With 4DMedical’s most followed narrative pointing to a fair value of A$2.30 against a last close of A$4.69, the gap between story and price is wide.
The development and expected FDA approval of the CT:VQ technology, which offers logistical improvements over current nuclear medicine solutions, present a significant opportunity to capture a share of the $1 billion market, potentially improving net margins through the provision of superior cost saving technology. Ongoing cost management efforts, as evidenced by an 11% reduction in operating expenditure, may improve profitability and contribute to better net margins, leading to improved financial health despite the current cash burn rate.
Want to see what sits behind that valuation gap? The narrative leans heavily on rapid revenue expansion, margin repair and a rich future earnings multiple. Curious how those pieces fit together?
Result: Fair Value of $2.30 (OVERVALUED)
Have a read of the narrative in full and understand what's behind the forecasts.
However, you still have to weigh issues like cash burn outpacing revenue and limited funding of 1 to 2 quarters, which could drive fresh capital raises.
Find out about the key risks to this 4DMedical narrative.
If you are not fully sold on this story or prefer to test the assumptions yourself, you can build your own view in minutes with Do it your way.

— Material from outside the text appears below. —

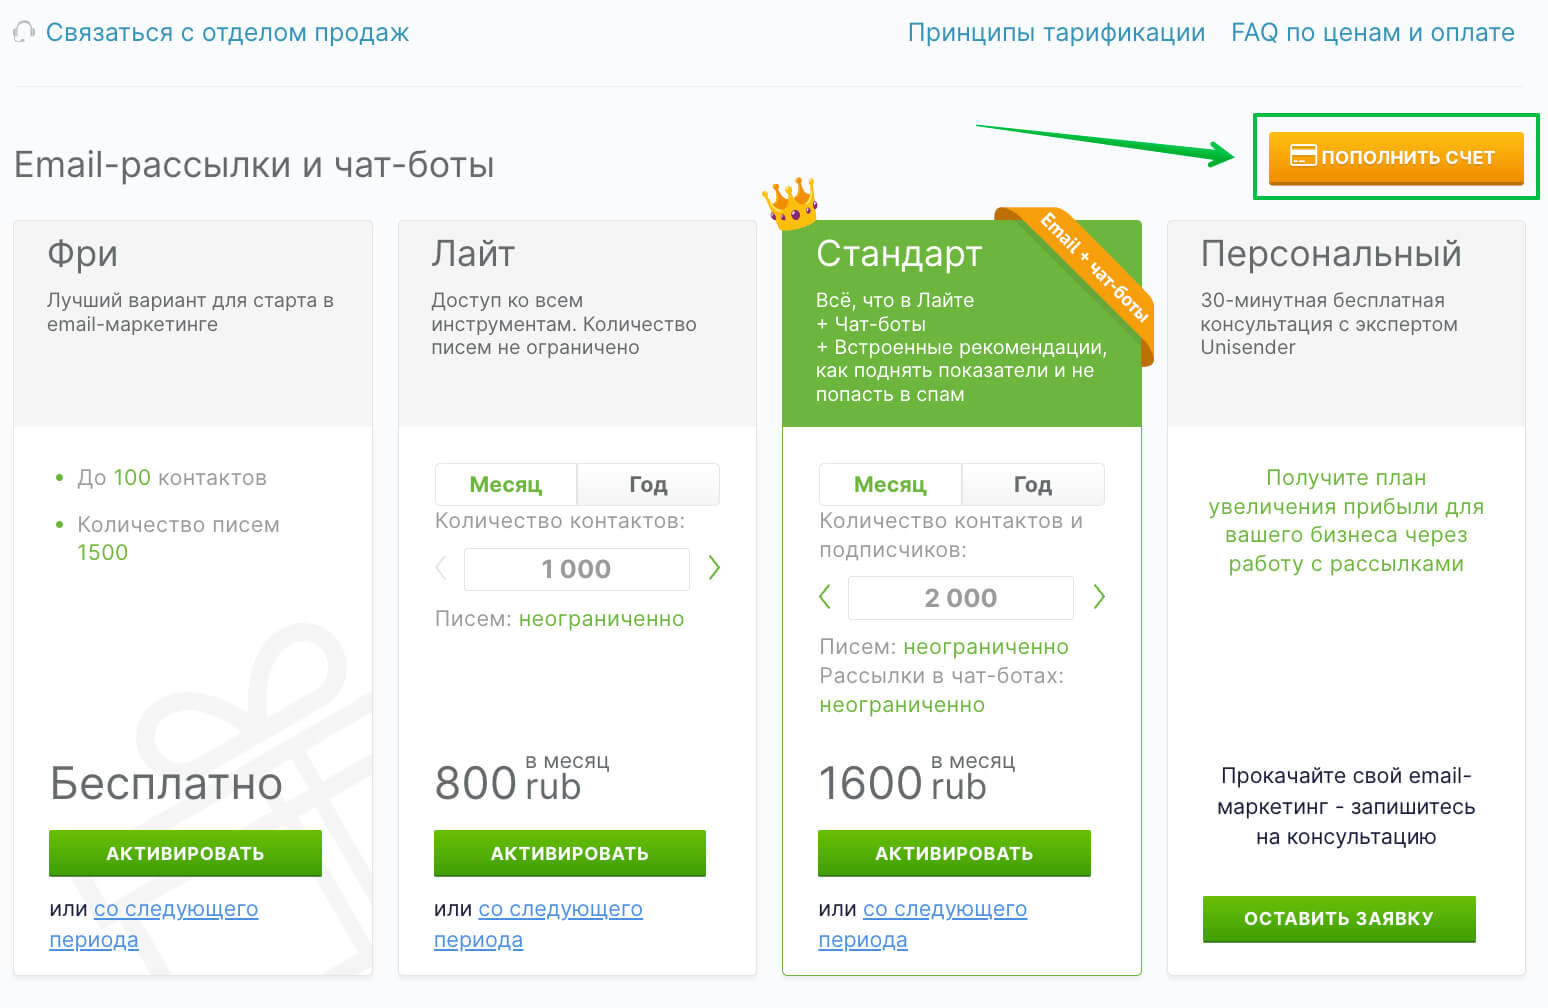
Task: Select Месяц billing on Лайт plan
Action: pos(506,484)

A great starting point for your 4DMedical research is our analysis highlighting 1 key reward and 5 important warning signs that could impact your investment decision.
If 4DMedical has caught your eye, do not stop there. You owe it to yourself to line up a few more potential ideas before you act.
This article by Simply Wall St is general in nature. We provide commentary based on historical data and analyst forecasts only using an unbiased methodology and our articles are not intended to be financial advice. It does not constitute a recommendation to buy or sell any stock, and does not take account of your objectives, or your financial situation. We aim to bring you long-term focused analysis driven by fundamental data. Note that our analysis may not factor in the latest price-sensitive company announcements or qualitative material. Simply Wall St has no position in any stocks mentioned.